- **Problem description**: Rename "chevron" to "caret" in the stretch of records from the line containing "The image size is (570, 441)." through the line containing "[x=1222, y=39]", and return only those lines with nothing else changed.

- **Provided records**:
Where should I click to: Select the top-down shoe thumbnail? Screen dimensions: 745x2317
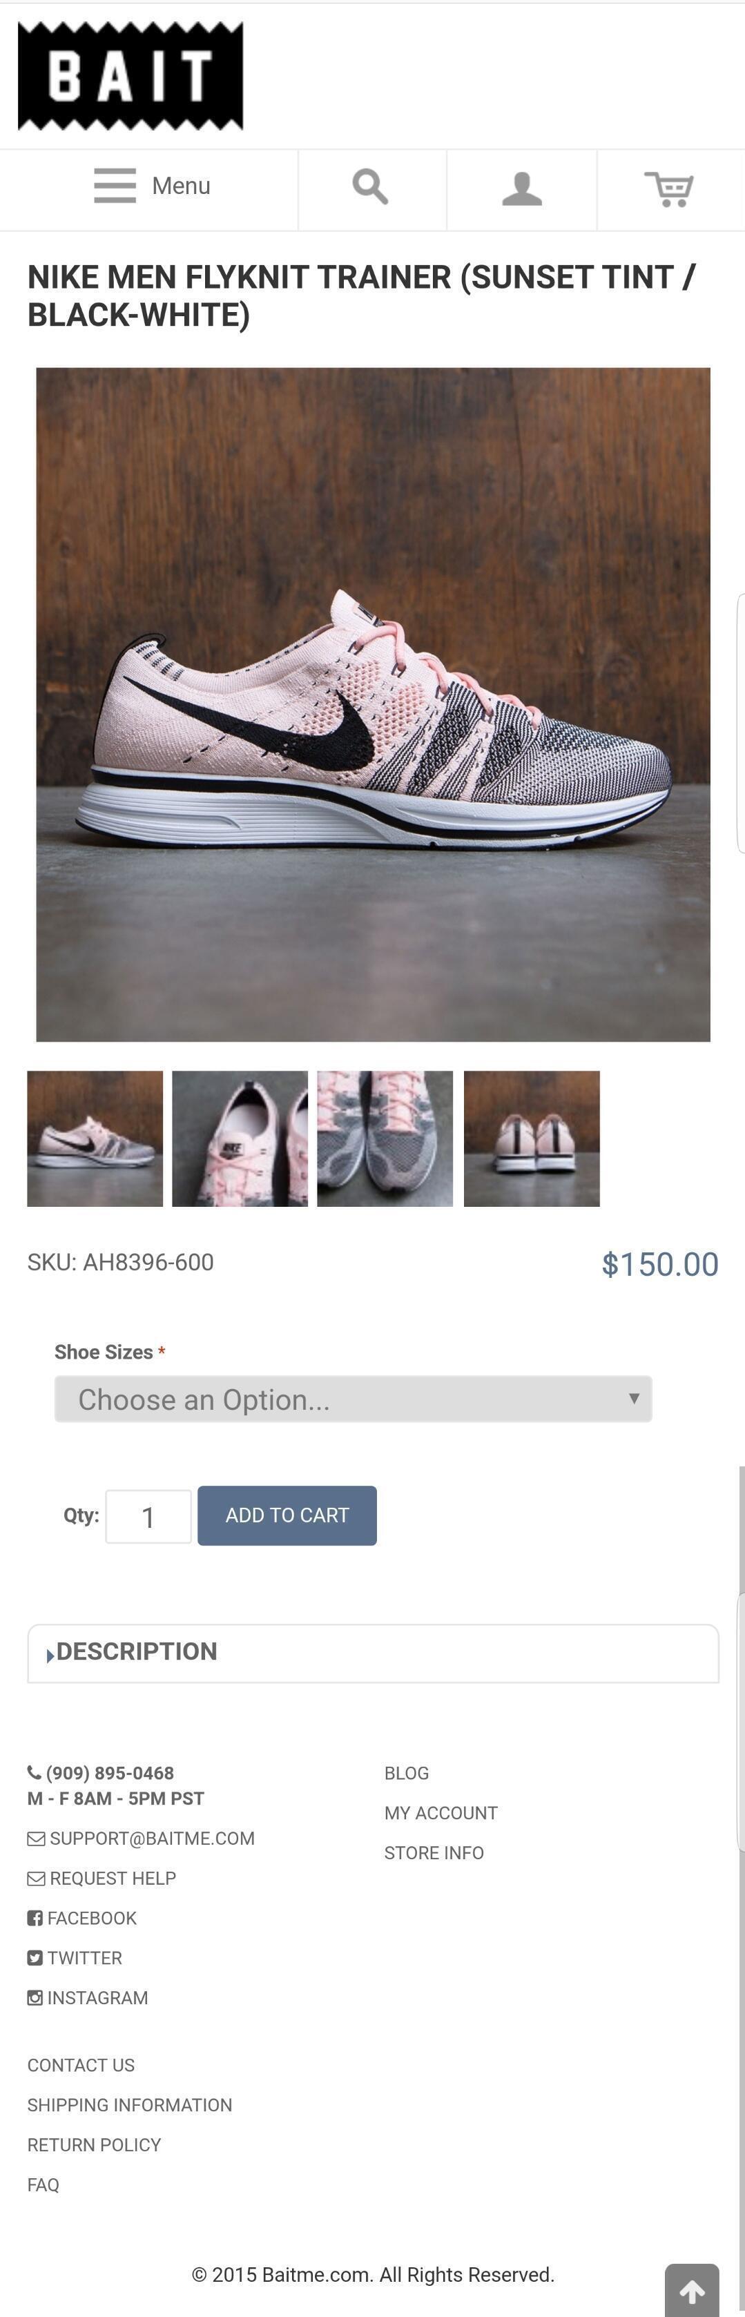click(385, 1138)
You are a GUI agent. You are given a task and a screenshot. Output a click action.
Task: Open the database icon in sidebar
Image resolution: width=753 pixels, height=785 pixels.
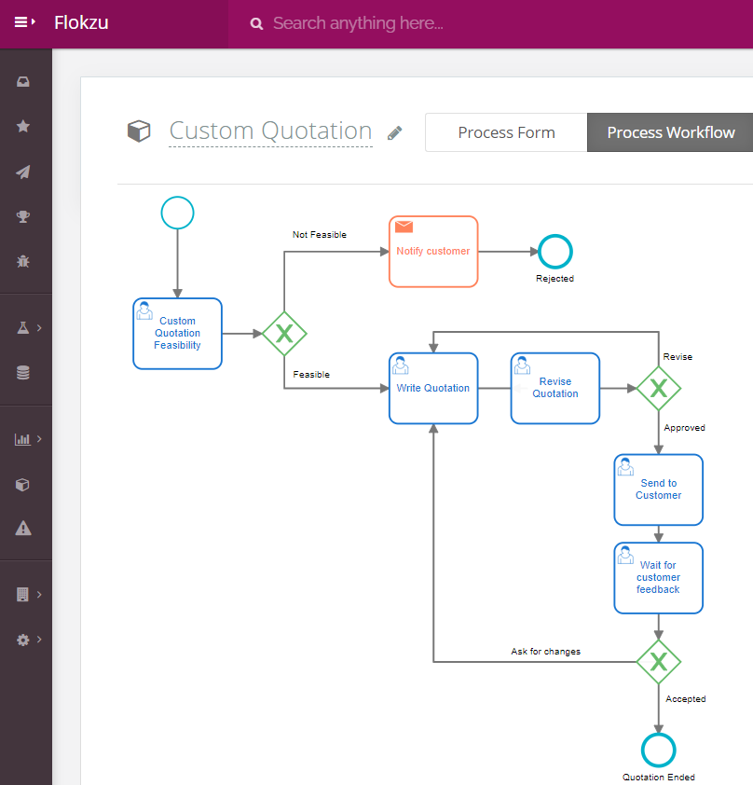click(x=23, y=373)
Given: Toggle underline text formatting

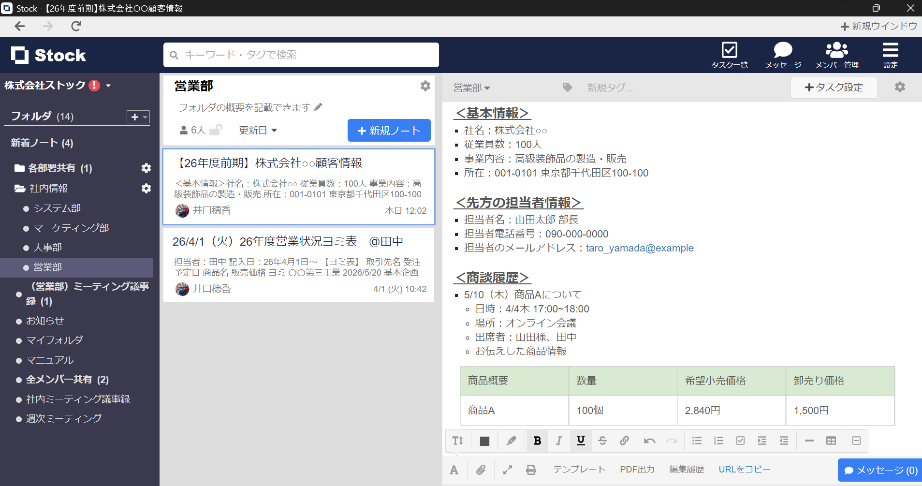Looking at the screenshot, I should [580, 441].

==

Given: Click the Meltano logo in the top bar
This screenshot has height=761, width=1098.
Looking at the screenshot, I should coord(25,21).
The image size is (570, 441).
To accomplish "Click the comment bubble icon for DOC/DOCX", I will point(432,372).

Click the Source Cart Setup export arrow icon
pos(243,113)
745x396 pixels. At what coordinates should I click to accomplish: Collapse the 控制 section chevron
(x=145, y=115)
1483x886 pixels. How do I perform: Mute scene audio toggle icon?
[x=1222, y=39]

==

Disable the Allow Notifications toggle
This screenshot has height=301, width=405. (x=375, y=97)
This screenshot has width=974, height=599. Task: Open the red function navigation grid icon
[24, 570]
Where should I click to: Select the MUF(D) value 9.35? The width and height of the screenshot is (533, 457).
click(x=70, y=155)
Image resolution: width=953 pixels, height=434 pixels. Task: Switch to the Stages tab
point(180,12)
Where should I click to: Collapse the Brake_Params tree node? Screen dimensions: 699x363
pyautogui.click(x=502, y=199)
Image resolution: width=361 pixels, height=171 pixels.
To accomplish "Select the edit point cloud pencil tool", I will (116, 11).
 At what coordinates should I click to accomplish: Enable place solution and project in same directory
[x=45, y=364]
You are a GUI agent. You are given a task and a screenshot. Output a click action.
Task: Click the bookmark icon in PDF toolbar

- **Final result**:
The image size is (570, 441).
To accomplish "Click the comment bubble icon for DOC/DOCX", I will point(432,372).

Click the Source Cart Setup export arrow icon
pos(243,113)
745x396 pixels. At what coordinates should I click to accomplish: Collapse the 控制 section caret
(x=145, y=115)
1483x886 pixels. How do I perform: Mute scene audio toggle icon?
[x=1222, y=39]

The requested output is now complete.